§ **STATED EXERCISE**
Please copy the following listing line for line, keeping every character the same.

* start INFORMATION PROVIDED *

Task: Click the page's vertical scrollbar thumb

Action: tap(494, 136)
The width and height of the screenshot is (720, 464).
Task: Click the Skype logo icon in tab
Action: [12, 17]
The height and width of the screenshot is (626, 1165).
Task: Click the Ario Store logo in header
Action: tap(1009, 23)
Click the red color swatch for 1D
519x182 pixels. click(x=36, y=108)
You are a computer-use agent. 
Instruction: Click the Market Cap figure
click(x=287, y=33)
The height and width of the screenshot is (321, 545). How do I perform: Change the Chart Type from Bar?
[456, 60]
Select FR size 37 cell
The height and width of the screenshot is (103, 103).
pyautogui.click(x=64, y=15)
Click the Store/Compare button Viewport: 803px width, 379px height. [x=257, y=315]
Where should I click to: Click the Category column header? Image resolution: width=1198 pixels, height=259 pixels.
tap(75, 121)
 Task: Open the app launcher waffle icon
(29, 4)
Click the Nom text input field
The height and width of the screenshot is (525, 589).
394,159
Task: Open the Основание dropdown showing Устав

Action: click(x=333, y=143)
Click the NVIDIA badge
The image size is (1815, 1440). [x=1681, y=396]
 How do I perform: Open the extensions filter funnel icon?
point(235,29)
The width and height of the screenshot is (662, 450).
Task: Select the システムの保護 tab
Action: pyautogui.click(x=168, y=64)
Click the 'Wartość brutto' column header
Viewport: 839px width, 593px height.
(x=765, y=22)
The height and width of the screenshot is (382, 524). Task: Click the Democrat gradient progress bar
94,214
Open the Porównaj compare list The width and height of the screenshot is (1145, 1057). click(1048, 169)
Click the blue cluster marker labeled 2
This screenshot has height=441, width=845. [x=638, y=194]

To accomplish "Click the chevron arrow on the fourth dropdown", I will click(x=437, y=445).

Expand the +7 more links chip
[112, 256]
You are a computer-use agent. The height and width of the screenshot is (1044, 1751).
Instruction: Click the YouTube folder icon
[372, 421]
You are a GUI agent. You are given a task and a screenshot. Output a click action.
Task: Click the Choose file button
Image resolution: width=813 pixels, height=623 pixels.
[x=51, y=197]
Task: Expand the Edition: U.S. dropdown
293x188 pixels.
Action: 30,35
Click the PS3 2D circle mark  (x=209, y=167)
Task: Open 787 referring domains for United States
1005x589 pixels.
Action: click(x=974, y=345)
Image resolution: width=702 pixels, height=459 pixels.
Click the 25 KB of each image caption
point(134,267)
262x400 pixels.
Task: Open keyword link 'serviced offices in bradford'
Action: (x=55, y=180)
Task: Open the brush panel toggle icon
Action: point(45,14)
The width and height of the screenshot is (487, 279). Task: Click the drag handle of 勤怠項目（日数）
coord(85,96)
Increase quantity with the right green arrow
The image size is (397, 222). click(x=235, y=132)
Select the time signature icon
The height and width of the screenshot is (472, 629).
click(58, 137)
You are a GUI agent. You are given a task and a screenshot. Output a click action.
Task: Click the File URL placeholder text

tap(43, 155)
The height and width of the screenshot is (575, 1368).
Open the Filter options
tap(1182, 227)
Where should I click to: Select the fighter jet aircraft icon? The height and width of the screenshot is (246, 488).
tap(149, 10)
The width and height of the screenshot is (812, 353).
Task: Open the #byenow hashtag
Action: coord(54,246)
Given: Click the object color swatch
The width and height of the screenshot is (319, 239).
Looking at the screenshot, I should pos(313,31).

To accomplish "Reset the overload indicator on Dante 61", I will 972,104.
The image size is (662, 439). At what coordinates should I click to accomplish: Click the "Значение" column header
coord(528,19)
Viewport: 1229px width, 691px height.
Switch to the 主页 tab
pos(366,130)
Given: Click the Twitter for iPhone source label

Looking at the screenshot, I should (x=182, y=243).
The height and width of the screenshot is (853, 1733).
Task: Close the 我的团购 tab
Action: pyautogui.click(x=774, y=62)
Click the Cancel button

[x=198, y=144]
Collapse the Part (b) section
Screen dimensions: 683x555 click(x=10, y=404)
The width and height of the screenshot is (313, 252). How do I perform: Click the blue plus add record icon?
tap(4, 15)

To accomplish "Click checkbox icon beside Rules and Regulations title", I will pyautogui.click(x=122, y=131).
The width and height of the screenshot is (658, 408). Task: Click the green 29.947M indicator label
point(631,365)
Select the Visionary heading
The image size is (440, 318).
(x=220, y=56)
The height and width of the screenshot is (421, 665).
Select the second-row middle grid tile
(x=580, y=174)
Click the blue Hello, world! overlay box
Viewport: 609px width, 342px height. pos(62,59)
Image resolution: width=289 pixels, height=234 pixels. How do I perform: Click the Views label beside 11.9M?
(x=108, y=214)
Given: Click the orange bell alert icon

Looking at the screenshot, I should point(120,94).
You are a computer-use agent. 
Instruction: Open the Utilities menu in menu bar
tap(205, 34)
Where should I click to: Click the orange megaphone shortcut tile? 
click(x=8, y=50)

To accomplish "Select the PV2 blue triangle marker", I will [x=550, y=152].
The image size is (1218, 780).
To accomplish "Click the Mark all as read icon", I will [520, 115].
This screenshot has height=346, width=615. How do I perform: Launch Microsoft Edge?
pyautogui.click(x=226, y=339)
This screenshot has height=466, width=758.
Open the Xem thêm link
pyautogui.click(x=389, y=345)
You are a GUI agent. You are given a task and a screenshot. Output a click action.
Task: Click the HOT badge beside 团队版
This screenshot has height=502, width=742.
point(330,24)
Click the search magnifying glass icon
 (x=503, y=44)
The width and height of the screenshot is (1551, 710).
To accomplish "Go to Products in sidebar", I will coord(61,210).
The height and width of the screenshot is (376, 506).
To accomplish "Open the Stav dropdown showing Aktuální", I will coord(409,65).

* end INFORMATION PROVIDED *

§ **ANSWER IN FULL**
Task: Click the page's vertical scrollbar thumb

Action: tap(494, 136)
The width and height of the screenshot is (720, 464).
Task: Click the Skype logo icon in tab
Action: [12, 17]
The height and width of the screenshot is (626, 1165).
Task: Click the Ario Store logo in header
Action: tap(1009, 23)
Click the red color swatch for 1D
519x182 pixels. click(x=36, y=108)
You are a computer-use agent. 
Instruction: Click the Market Cap figure
click(x=287, y=33)
The height and width of the screenshot is (321, 545). How do I perform: Change the Chart Type from Bar?
[456, 60]
Select FR size 37 cell
The height and width of the screenshot is (103, 103).
pyautogui.click(x=64, y=15)
Click the Store/Compare button Viewport: 803px width, 379px height. [x=257, y=315]
Where should I click to: Click the Category column header? Image resolution: width=1198 pixels, height=259 pixels.
tap(75, 121)
 Task: Open the app launcher waffle icon
(29, 4)
Click the Nom text input field
The height and width of the screenshot is (525, 589).
394,159
Task: Open the Основание dropdown showing Устав

Action: click(x=333, y=143)
Click the NVIDIA badge
The image size is (1815, 1440). [x=1681, y=396]
 How do I perform: Open the extensions filter funnel icon?
point(235,29)
The width and height of the screenshot is (662, 450).
Task: Select the システムの保護 tab
Action: pyautogui.click(x=168, y=64)
Click the 'Wartość brutto' column header
Viewport: 839px width, 593px height.
(x=765, y=22)
The height and width of the screenshot is (382, 524). Task: Click the Democrat gradient progress bar
94,214
Open the Porównaj compare list The width and height of the screenshot is (1145, 1057). click(1048, 169)
Click the blue cluster marker labeled 2
This screenshot has height=441, width=845. [x=638, y=194]

To accomplish "Click the chevron arrow on the fourth dropdown", I will click(x=437, y=445).

Expand the +7 more links chip
[112, 256]
You are a computer-use agent. The height and width of the screenshot is (1044, 1751).
Instruction: Click the YouTube folder icon
[372, 421]
You are a GUI agent. You are given a task and a screenshot. Output a click action.
Task: Click the Choose file button
Image resolution: width=813 pixels, height=623 pixels.
[x=51, y=197]
Task: Expand the Edition: U.S. dropdown
293x188 pixels.
Action: 30,35
Click the PS3 2D circle mark  (x=209, y=167)
Task: Open 787 referring domains for United States
1005x589 pixels.
Action: click(x=974, y=345)
Image resolution: width=702 pixels, height=459 pixels.
Click the 25 KB of each image caption
point(134,267)
262x400 pixels.
Task: Open keyword link 'serviced offices in bradford'
Action: (x=55, y=180)
Task: Open the brush panel toggle icon
Action: point(45,14)
The width and height of the screenshot is (487, 279). Task: Click the drag handle of 勤怠項目（日数）
coord(85,96)
Increase quantity with the right green arrow
The image size is (397, 222). click(x=235, y=132)
Select the time signature icon
The height and width of the screenshot is (472, 629).
click(58, 137)
You are a GUI agent. You are given a task and a screenshot. Output a click action.
Task: Click the File URL placeholder text

tap(43, 155)
The height and width of the screenshot is (575, 1368).
Open the Filter options
tap(1182, 227)
Where should I click to: Select the fighter jet aircraft icon? The height and width of the screenshot is (246, 488).
tap(149, 10)
The width and height of the screenshot is (812, 353).
Task: Open the #byenow hashtag
Action: coord(54,246)
Given: Click the object color swatch
The width and height of the screenshot is (319, 239).
Looking at the screenshot, I should pos(313,31).

To accomplish "Reset the overload indicator on Dante 61", I will 972,104.
The image size is (662, 439). At what coordinates should I click to accomplish: Click the "Значение" column header
coord(528,19)
Viewport: 1229px width, 691px height.
Switch to the 主页 tab
pos(366,130)
Given: Click the Twitter for iPhone source label

Looking at the screenshot, I should (x=182, y=243).
The height and width of the screenshot is (853, 1733).
Task: Close the 我的团购 tab
Action: pyautogui.click(x=774, y=62)
Click the Cancel button

[x=198, y=144]
Collapse the Part (b) section
Screen dimensions: 683x555 click(x=10, y=404)
The width and height of the screenshot is (313, 252). How do I perform: Click the blue plus add record icon?
tap(4, 15)

To accomplish "Click checkbox icon beside Rules and Regulations title", I will pyautogui.click(x=122, y=131).
The width and height of the screenshot is (658, 408). Task: Click the green 29.947M indicator label
point(631,365)
Select the Visionary heading
The image size is (440, 318).
(x=220, y=56)
The height and width of the screenshot is (421, 665).
Select the second-row middle grid tile
(x=580, y=174)
Click the blue Hello, world! overlay box
Viewport: 609px width, 342px height. pos(62,59)
Image resolution: width=289 pixels, height=234 pixels. How do I perform: Click the Views label beside 11.9M?
(x=108, y=214)
Given: Click the orange bell alert icon

Looking at the screenshot, I should point(120,94).
You are a computer-use agent. 
Instruction: Open the Utilities menu in menu bar
tap(205, 34)
Where should I click to: Click the orange megaphone shortcut tile? 
click(x=8, y=50)

To accomplish "Select the PV2 blue triangle marker", I will [x=550, y=152].
The image size is (1218, 780).
To accomplish "Click the Mark all as read icon", I will [520, 115].
This screenshot has height=346, width=615. How do I perform: Launch Microsoft Edge?
pyautogui.click(x=226, y=339)
This screenshot has height=466, width=758.
Open the Xem thêm link
pyautogui.click(x=389, y=345)
You are a GUI agent. You are given a task and a screenshot. Output a click action.
Task: Click the HOT badge beside 团队版
This screenshot has height=502, width=742.
point(330,24)
Click the search magnifying glass icon
 (x=503, y=44)
The width and height of the screenshot is (1551, 710).
To accomplish "Go to Products in sidebar", I will coord(61,210).
The height and width of the screenshot is (376, 506).
To accomplish "Open the Stav dropdown showing Aktuální", I will coord(409,65).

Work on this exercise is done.